A grant from the National Science Foundation (NSF) is supporting Hope College’s involvement in developing high-quality, online chemistry textbooks that are being made available at no cost to educators around the world.
Dr. Brent Krueger, associate professor of chemistry, is among faculty members at five institutions to have received NSF support for developing materials for “ChemWiki.” Designed for post-secondary chemistry courses, “ChemWiki” is a series that includes analytical, biological, inorganic, organic, physical and theoretical chemistry, as well as the history of chemistry and laboratory techniques.
The initiative is led by Dr. Delmar S. Larsen of the University of California, Davis. In addition to UC-Davis and Hope, the other colleges and universities to have received NSF support to develop materials are Contra Costa College, Sonoma State University and the University of Minnesota, Morris.
Krueger has been involved with the project since the fall of 2009, and has used portions of “ChemWiki” in his own classes in addition to coordinating additions developed by Hope chemistry students. He appreciates the way that the initiative blends the best of traditional textbooks and the digital age.
“This is a vetted, quality resource, just like a traditional paper textbook,” he said. “But because it’s electronic, the advantage it has over a traditional textbook is that you can customize it for your course.”
As a free resource, he noted, “ChemWiki” also serves especially well as an option for programs for which requiring printed textbooks would be prohibitively expensive.
“ChemWiki” thus far includes more than 6,000 pages. Available through collegeopentextbooks.org, “ChemWiki” is visited more than 18 million times a year.
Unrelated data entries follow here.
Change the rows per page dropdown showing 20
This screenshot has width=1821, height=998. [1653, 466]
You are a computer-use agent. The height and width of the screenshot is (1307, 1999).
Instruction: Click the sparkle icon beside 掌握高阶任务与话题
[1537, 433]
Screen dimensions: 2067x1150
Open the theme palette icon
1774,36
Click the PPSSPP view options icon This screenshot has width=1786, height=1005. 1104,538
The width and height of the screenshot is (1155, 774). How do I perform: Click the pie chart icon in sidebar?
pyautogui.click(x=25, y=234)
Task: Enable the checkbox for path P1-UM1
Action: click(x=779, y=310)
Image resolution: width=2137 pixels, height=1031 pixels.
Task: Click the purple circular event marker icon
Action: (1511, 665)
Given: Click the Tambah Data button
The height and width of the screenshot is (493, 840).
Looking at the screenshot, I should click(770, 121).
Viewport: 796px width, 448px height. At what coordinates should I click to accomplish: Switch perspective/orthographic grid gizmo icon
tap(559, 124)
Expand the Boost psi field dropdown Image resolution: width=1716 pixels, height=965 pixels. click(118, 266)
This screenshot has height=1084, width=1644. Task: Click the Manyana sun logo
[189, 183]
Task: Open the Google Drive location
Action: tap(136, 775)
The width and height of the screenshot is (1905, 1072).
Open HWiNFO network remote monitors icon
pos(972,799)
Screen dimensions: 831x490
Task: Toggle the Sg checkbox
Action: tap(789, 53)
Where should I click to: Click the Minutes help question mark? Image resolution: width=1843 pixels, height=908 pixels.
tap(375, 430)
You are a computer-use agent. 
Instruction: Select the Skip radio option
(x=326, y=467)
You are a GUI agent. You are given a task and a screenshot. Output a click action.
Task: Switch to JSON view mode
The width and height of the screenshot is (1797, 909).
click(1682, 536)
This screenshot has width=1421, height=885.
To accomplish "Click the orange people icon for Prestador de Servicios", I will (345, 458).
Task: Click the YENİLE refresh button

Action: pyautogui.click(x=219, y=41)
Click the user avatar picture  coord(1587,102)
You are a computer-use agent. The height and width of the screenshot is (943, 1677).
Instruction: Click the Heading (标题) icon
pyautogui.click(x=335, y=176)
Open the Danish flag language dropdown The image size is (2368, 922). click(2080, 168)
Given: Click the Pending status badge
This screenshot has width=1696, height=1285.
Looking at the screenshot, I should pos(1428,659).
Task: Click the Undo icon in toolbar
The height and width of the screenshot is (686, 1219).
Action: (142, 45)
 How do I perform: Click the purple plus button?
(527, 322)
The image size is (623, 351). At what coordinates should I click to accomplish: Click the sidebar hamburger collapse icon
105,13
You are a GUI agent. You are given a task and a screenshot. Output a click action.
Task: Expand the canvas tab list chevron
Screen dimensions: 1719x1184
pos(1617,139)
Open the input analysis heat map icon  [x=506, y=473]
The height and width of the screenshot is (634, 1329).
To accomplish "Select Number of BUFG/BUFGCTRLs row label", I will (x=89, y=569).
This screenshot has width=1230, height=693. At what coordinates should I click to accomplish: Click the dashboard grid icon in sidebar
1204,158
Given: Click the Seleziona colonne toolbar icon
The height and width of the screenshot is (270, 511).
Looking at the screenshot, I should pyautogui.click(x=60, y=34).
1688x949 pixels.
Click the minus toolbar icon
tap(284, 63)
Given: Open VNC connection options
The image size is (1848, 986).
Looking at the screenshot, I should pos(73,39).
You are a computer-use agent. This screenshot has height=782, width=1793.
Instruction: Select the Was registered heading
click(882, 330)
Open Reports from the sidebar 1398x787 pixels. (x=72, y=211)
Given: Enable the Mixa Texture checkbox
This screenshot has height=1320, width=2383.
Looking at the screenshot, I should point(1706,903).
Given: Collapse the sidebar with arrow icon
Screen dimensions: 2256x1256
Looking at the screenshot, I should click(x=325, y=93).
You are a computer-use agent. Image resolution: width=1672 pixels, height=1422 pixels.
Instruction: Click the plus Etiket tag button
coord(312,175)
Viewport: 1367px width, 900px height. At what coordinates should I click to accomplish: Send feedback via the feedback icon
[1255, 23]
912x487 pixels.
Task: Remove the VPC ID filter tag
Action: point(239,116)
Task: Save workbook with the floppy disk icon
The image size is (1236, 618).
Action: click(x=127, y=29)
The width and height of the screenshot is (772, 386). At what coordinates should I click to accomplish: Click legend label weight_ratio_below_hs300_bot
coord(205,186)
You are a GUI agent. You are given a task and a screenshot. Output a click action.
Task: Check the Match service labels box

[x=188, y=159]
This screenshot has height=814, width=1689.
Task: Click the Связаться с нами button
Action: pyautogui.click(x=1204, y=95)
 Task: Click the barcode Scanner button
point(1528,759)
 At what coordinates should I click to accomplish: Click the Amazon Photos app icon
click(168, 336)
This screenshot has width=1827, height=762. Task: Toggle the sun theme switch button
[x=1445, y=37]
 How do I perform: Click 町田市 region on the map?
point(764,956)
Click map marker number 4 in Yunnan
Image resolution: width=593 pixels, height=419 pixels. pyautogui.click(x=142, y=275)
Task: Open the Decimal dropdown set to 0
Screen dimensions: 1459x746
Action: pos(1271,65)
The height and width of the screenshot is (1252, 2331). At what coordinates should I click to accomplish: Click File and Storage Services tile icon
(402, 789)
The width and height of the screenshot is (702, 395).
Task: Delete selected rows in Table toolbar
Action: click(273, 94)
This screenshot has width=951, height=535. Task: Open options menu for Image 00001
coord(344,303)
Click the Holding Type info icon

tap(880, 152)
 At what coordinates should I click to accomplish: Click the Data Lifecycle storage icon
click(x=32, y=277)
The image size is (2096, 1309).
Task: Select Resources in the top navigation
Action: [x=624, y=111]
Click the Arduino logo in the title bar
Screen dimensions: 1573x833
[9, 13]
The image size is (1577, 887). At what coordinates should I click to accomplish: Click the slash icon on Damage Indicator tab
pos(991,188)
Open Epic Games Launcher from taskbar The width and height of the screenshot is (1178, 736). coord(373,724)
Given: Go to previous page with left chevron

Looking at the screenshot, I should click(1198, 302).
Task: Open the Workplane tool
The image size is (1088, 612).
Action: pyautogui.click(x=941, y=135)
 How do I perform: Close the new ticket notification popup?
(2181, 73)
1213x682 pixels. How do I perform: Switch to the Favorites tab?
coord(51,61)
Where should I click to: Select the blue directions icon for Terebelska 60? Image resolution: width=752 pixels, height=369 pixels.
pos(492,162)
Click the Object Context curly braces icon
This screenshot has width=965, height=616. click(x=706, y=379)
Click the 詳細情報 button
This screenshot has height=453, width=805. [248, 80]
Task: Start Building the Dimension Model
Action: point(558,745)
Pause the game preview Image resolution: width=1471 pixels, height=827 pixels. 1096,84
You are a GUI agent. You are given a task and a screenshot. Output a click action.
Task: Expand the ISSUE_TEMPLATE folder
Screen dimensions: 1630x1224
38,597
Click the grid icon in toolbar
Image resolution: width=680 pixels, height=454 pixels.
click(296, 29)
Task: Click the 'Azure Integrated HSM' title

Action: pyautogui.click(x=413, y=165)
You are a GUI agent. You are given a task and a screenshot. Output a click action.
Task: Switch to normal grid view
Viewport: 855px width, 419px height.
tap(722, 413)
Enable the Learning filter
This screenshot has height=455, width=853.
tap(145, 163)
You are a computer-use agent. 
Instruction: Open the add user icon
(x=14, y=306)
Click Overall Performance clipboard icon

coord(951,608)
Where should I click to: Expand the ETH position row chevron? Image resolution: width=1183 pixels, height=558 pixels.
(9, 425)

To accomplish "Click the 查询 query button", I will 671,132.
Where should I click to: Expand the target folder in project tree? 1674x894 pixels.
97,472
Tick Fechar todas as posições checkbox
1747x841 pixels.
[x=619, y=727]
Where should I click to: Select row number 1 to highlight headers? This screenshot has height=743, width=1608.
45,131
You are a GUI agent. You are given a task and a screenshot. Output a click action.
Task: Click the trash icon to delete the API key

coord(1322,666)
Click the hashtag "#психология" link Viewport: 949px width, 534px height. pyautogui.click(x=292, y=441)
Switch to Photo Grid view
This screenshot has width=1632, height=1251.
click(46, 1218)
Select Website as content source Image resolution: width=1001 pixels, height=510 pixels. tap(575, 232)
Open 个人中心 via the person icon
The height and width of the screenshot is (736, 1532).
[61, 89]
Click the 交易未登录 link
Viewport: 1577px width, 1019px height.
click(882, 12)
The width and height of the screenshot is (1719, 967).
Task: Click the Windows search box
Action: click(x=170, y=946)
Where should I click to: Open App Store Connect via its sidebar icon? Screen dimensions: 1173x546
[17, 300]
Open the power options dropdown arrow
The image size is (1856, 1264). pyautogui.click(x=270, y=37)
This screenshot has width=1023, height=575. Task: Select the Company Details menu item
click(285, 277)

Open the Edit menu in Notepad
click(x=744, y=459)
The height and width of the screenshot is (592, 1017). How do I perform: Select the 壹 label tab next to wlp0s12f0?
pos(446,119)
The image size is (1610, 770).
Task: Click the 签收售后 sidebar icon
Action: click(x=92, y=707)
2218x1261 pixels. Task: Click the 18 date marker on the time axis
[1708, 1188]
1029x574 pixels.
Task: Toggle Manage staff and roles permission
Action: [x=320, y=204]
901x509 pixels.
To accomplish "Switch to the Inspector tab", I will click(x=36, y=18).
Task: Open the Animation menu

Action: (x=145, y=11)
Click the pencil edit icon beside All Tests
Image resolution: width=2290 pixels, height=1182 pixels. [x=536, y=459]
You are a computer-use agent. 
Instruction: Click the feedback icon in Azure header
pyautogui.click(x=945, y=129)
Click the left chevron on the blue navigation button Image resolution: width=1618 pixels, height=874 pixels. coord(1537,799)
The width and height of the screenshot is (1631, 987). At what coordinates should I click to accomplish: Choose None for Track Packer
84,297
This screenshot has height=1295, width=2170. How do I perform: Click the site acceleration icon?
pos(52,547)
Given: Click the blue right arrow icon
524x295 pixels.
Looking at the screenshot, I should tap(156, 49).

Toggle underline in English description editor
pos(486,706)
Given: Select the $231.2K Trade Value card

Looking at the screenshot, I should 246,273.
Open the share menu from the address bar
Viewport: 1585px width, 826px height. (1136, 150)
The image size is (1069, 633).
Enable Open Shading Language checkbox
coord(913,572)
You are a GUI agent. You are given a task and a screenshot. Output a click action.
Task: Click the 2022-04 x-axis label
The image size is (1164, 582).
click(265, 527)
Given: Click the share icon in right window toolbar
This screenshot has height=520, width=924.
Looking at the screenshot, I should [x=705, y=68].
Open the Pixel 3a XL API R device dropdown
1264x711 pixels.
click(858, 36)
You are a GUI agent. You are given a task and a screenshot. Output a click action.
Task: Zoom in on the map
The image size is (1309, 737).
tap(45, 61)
The $27,542, two-year grant awarded to Krueger will provide support as Hope students develop materials for the project based on their experience in courses including General Chemistry this fall and Quantum Mechanics in the spring.
Krueger noted that there’s an advantage in having students generate materials, since they can often present the information in a user-friendly way for their peers. At the same time, he said, multiple levels of review before material is posted help assure that it is scientifically and pedagogically sound.
An additional, significant benefit at Hope, he said, is that the students who are developing the materials as a teaching resource learn the information much more deeply.
“Trying to teach that material is a fantastic way to learn it,” Krueger said. “I see it as an opportunity to help students study better and along the way generate material that will be helpful to future students as well.”